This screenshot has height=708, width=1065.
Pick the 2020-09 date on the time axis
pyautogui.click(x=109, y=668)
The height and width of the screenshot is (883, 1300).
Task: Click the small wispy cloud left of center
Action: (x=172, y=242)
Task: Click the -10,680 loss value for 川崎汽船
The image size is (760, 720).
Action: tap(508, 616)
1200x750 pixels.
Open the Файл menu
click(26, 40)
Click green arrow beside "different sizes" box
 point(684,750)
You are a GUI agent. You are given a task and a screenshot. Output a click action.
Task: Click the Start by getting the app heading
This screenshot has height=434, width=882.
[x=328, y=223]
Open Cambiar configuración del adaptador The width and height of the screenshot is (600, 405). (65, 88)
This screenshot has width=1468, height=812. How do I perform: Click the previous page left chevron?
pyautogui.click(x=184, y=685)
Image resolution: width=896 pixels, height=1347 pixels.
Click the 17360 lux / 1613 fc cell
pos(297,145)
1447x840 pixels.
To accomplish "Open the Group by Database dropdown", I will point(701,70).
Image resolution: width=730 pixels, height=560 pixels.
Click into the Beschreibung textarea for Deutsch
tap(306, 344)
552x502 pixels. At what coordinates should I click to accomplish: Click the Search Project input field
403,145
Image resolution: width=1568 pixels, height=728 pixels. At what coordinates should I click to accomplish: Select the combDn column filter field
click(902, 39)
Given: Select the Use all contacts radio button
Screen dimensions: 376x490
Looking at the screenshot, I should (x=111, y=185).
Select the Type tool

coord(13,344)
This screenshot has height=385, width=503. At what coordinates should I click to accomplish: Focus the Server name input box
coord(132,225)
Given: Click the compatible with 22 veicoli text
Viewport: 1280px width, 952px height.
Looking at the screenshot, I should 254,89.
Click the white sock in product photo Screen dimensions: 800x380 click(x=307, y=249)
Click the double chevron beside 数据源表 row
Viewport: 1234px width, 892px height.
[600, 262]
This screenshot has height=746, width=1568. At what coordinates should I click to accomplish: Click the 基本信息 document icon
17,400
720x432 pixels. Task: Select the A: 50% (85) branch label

************

Everything from the line containing "Select the Type tool" through the final line of the entries is to be written out exactly. No other lines belong in the answer.

Select the Type tool

coord(13,344)
This screenshot has height=385, width=503. At what coordinates should I click to accomplish: Focus the Server name input box
coord(132,225)
Given: Click the compatible with 22 veicoli text
Viewport: 1280px width, 952px height.
Looking at the screenshot, I should 254,89.
Click the white sock in product photo Screen dimensions: 800x380 click(x=307, y=249)
Click the double chevron beside 数据源表 row
Viewport: 1234px width, 892px height.
[600, 262]
This screenshot has height=746, width=1568. At what coordinates should I click to accomplish: Click the 基本信息 document icon
17,400
720x432 pixels. Task: Select the A: 50% (85) branch label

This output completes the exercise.